Yeah, it's a very difficult thing to draw the line between adding every feature that everyone would ever want, ending up with a bewildering array of settings and options, and keeping the device reasonable for someone to just pick up and use without having to consult a manual.
In some cases, I think we may have gone too far - many people find the current alarm system to be overly complicated, however, it's a direct result of user feature requests - probably the area where we've been the most reactive on features.
I tend to address these sorts of things, when a small group wants something, but can't collectively decide what it should be, as easter eggs.
There are dozens of threads like this one - one group strongly feels the chumby is a clock, and so all of the primary features should be clock-related. Another group thinks the device is first and foremost a music playing device, so those features should be brought forward. Others think of it as a widgets-playing device (what we originally designed), and so want more capabilities and options there.

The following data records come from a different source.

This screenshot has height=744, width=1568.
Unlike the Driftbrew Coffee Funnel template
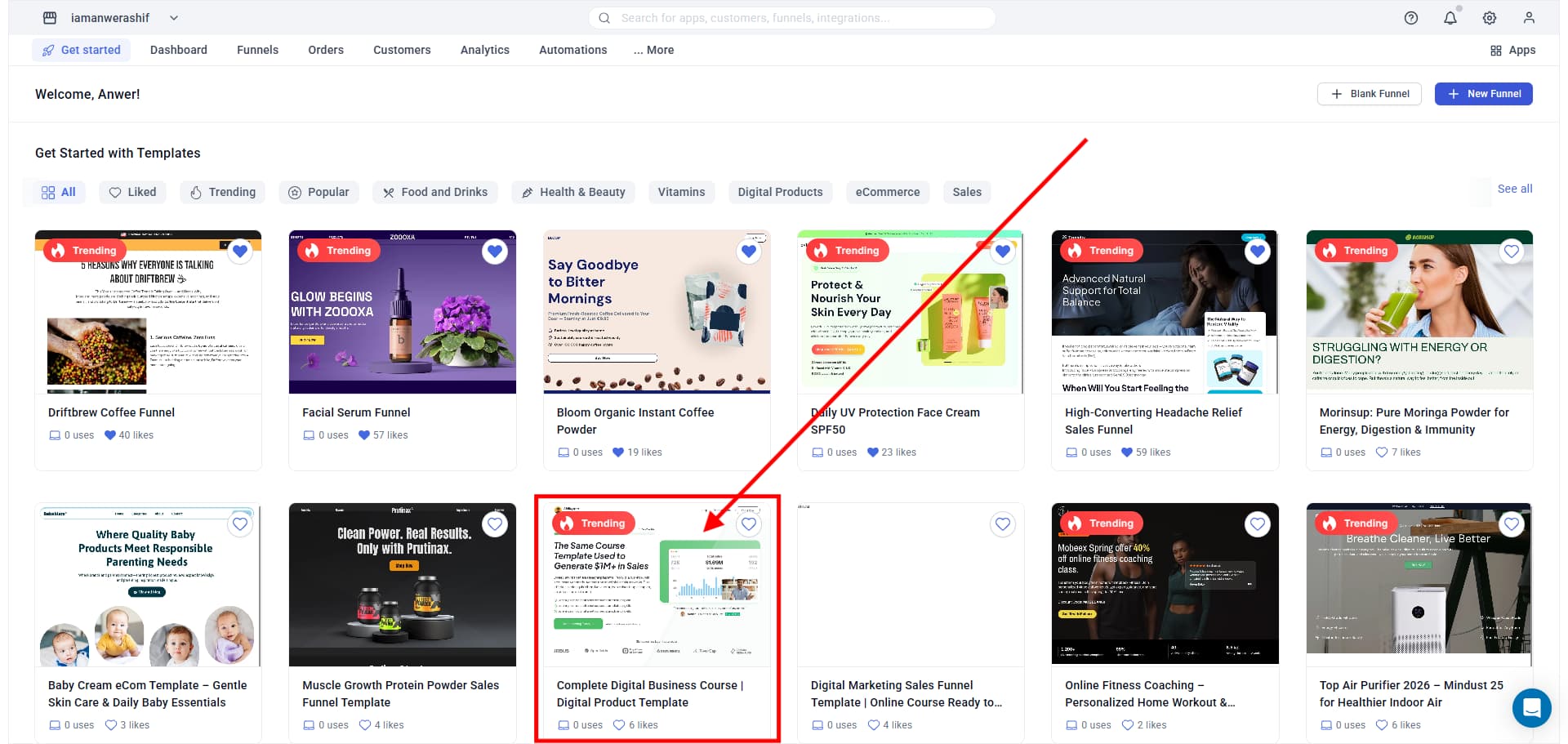coord(240,252)
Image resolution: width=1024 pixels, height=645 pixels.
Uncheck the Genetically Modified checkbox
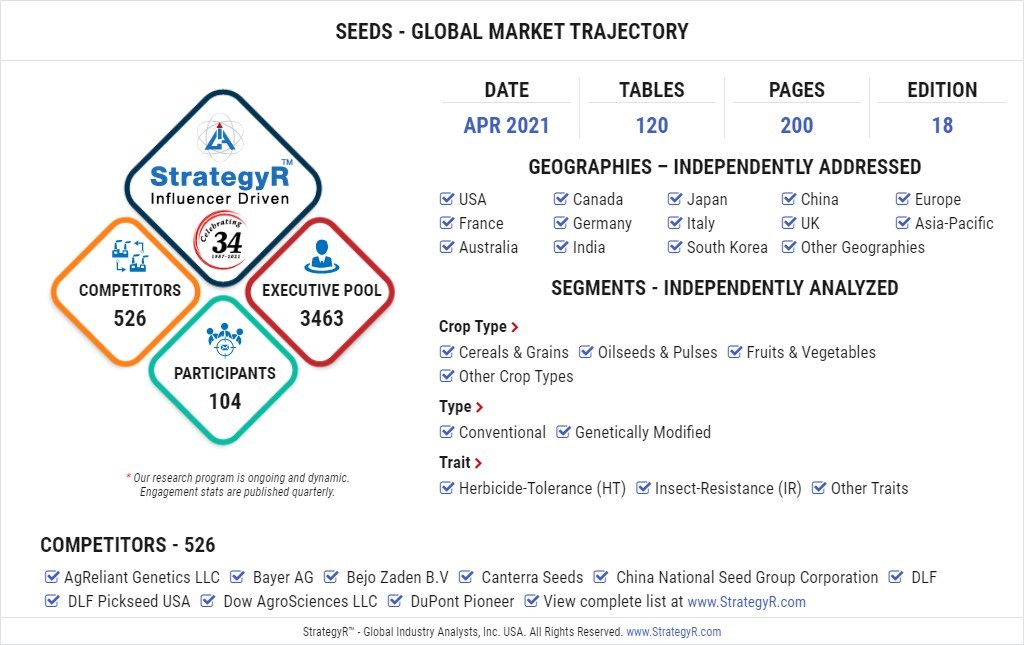[565, 432]
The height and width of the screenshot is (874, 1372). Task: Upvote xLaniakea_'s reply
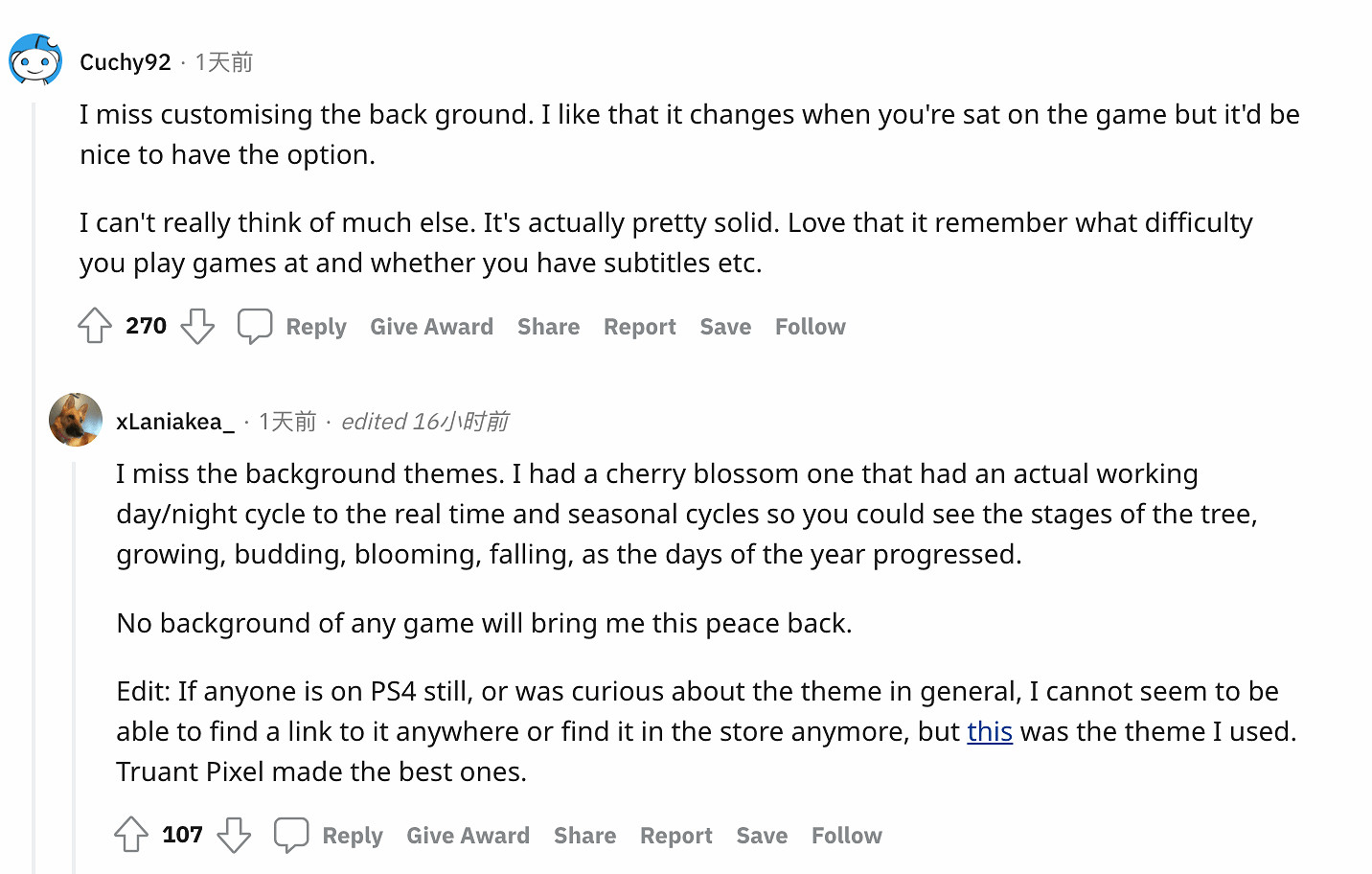[x=131, y=835]
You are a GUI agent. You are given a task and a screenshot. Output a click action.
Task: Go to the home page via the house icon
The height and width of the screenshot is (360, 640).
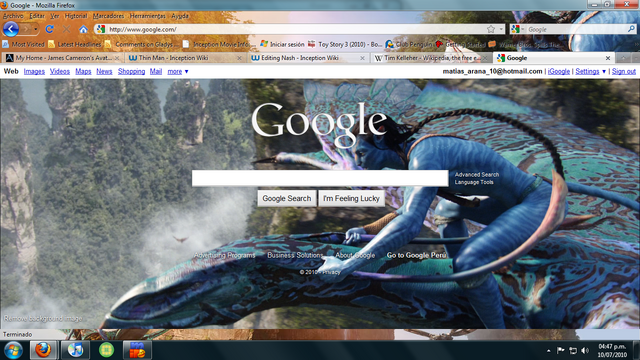click(83, 29)

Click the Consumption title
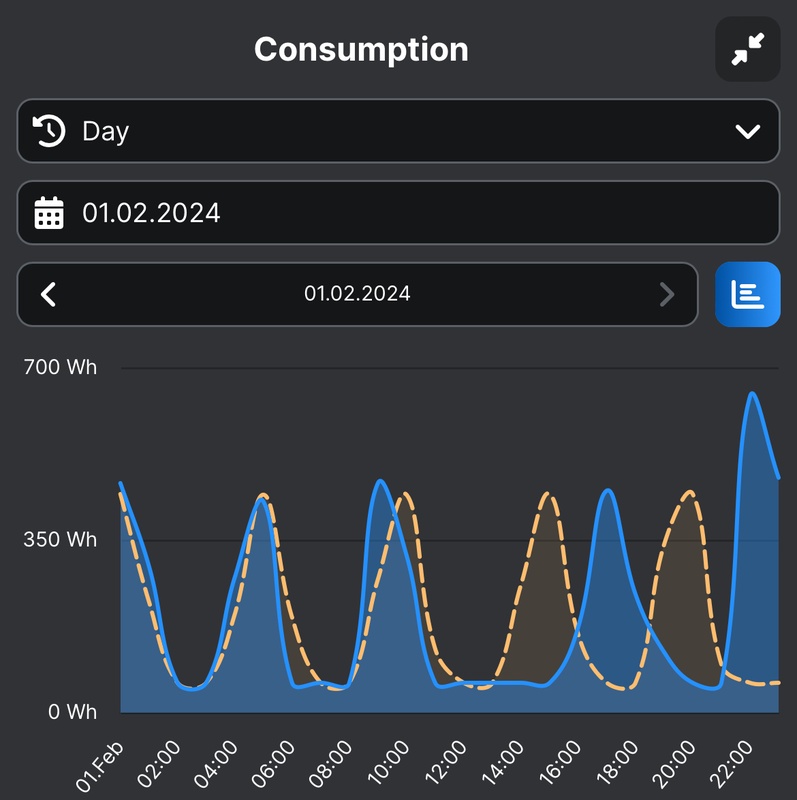[361, 49]
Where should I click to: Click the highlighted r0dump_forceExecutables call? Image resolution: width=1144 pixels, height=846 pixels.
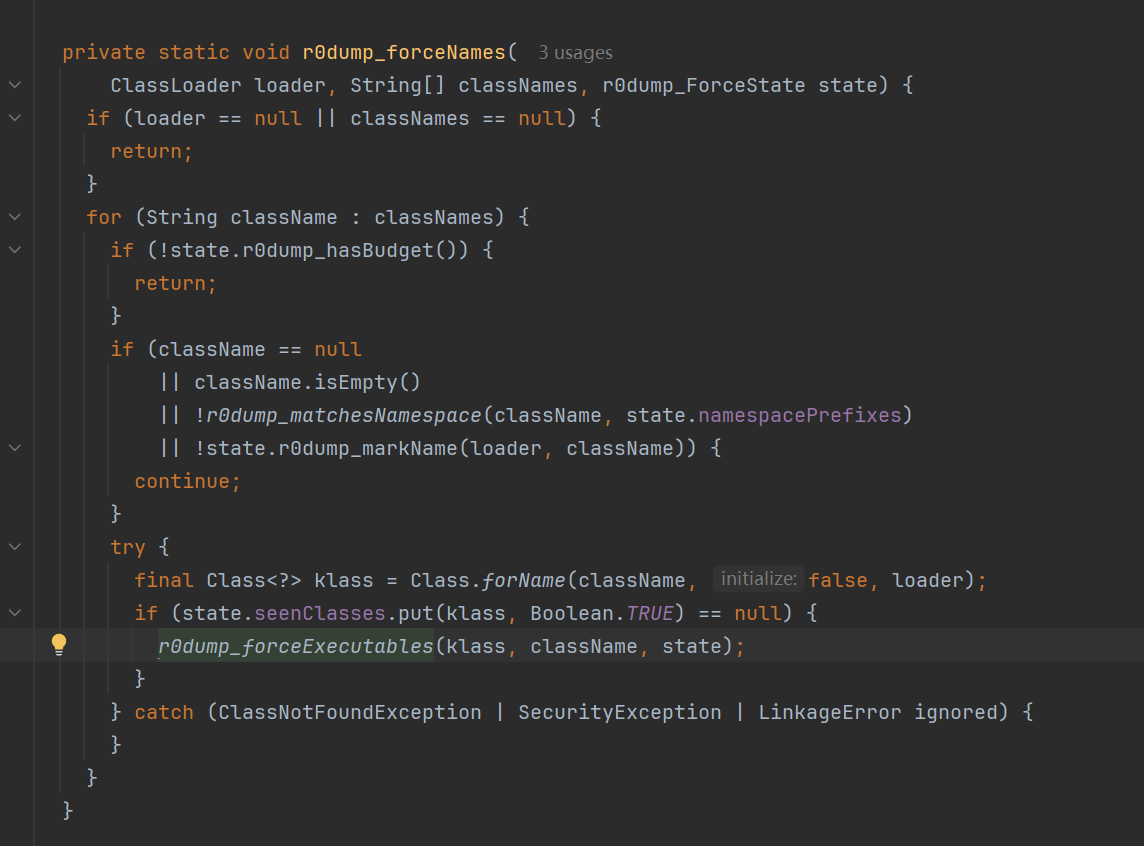tap(295, 646)
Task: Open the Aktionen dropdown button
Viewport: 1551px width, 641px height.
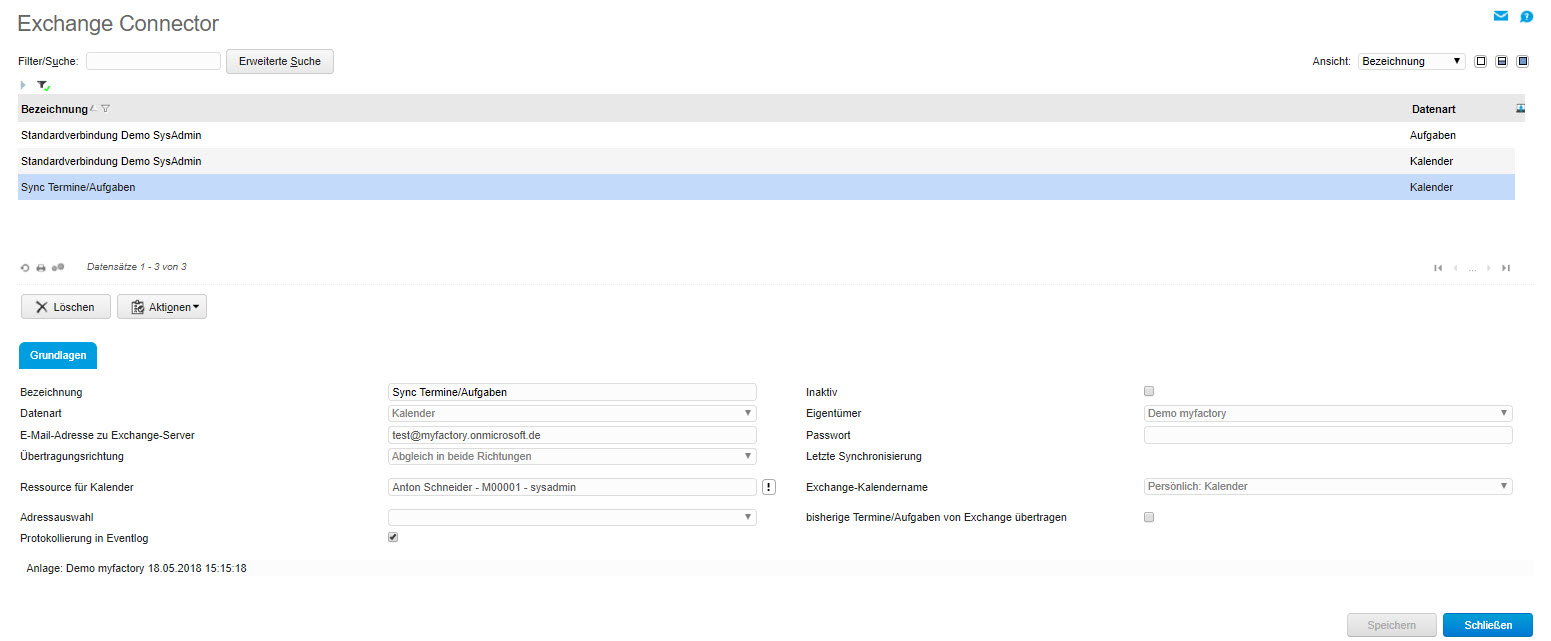Action: click(x=162, y=307)
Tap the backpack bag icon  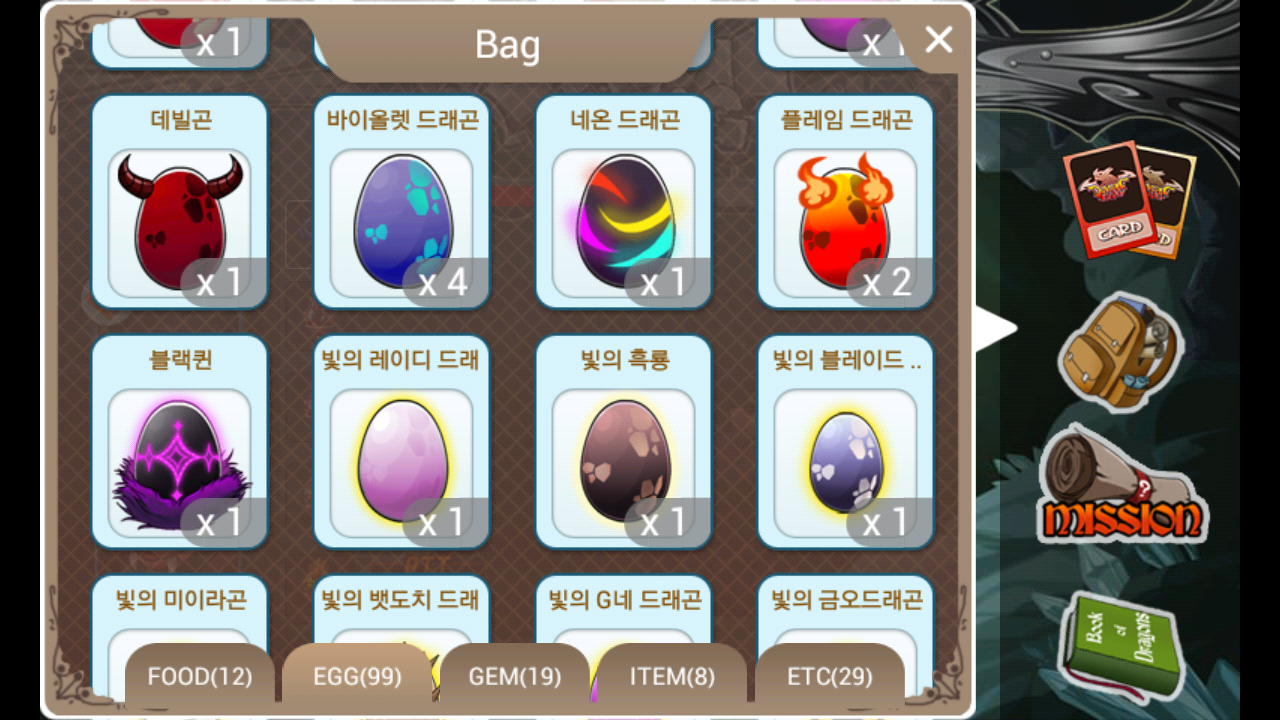tap(1121, 352)
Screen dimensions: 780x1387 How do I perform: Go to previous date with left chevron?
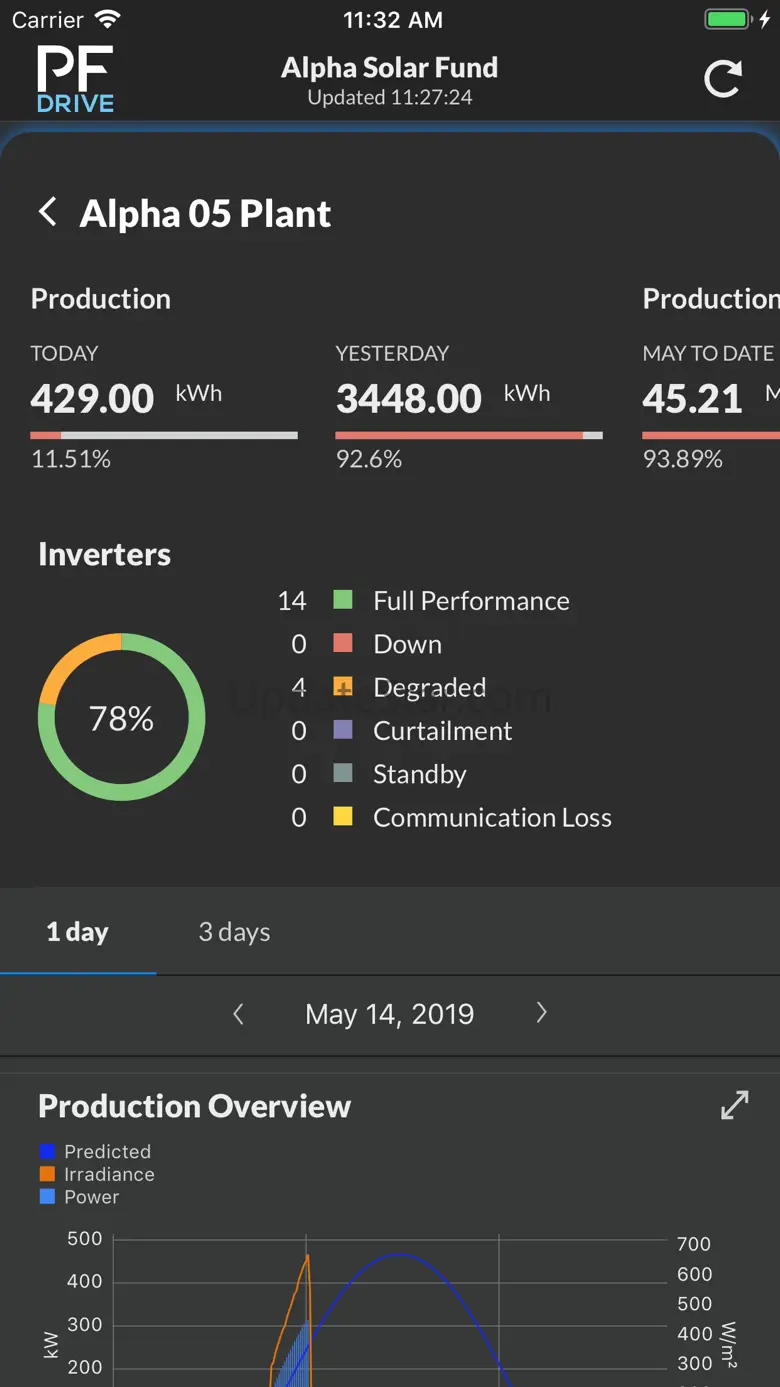tap(238, 1014)
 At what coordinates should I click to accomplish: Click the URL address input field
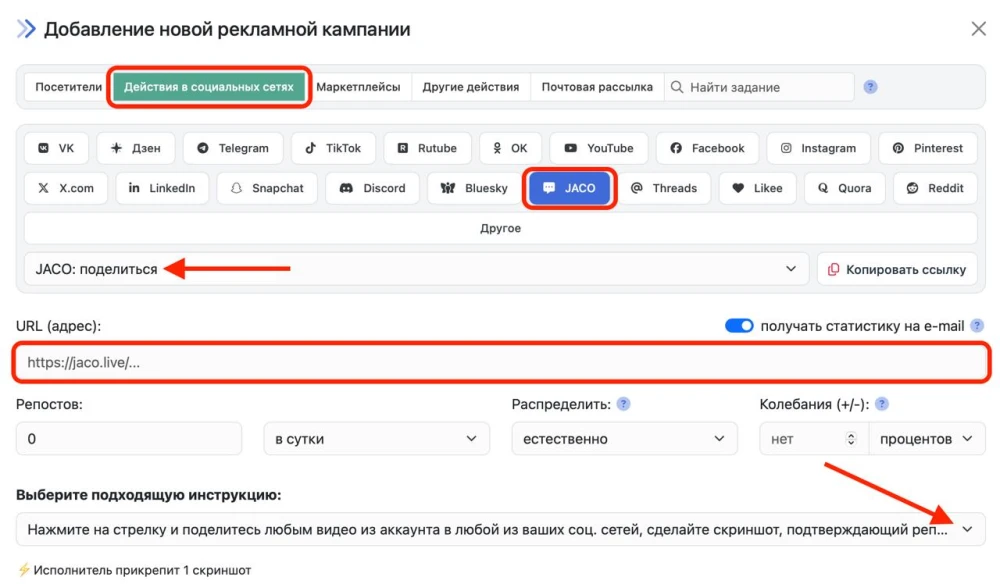click(x=500, y=362)
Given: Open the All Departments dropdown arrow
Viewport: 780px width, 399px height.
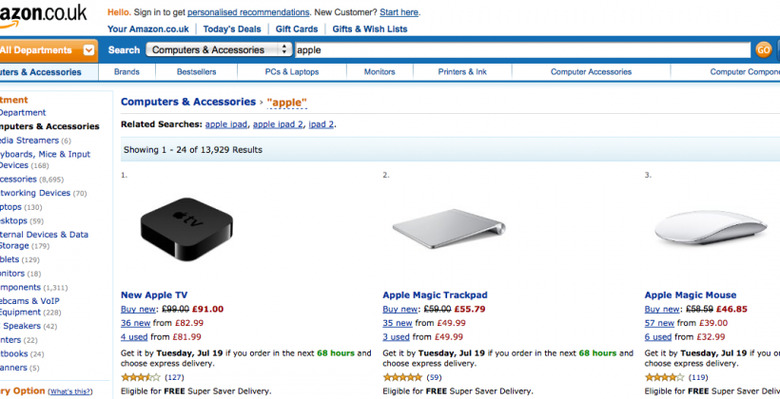Looking at the screenshot, I should pyautogui.click(x=89, y=50).
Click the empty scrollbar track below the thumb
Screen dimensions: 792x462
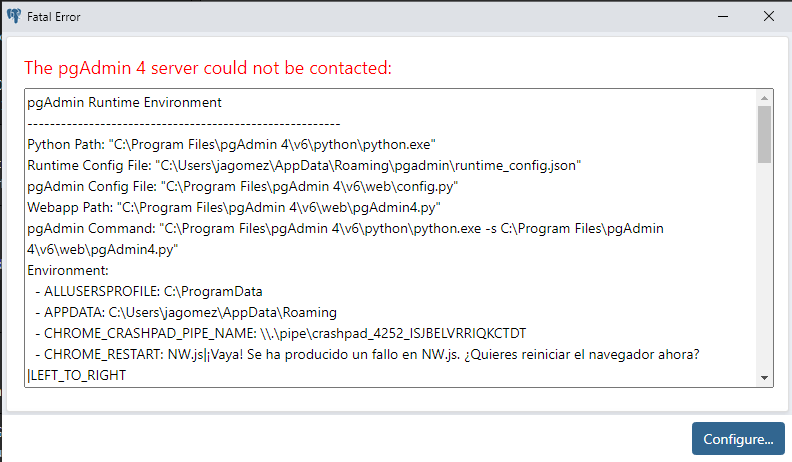pyautogui.click(x=765, y=270)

A lot of these requests result in what we call "psychic chumby" - there are lots of posts that want the top button to magically know what the user wants, which is to go to the single thing they're thinking of at that moment, ex. start the music, stop the music, go to the next track, delay the next alarm, advance the widget, show the time. Everyone wants their favorite feature, or indeed multiple features, to be only one button press away, and that's simply not possible with such a small screen and only one button.
Some of these discussions eventually devolve to the next stage, "morse code chumby", when you see things like "hold for 2 seconds means X, hold for 3 seconds means Y, double click means Z", where one has to have a perfect timing to navigate an arcane and undiscoverable vocabulary of taps and clicks.
We actually have an example of this in practice - the use of the accelerometer to advance widgets. Many people don't know that you can hold the button and tilt the device to move from one widget to the next or previous. Of course, there's no reason why anyone would naturally figure that out.
The ultimate "easter egg", of course, is that the device is open enough that with sufficient skills and cleverness, one can make it do anything one wants within the restraints of the hardware. Ironically, that may be *more* frustrating to those without the skills, since the Holy Grail Chumby is there but just out of reach. If the device were closed, then one could at least be comforted that there's nothing that could possibly be done.
Anyway, be assured that we are listening and consider these things very carefully - those folks that have been chumby users for a while can attest that stuff folks request very often end up in the product, though sometimes in some different form.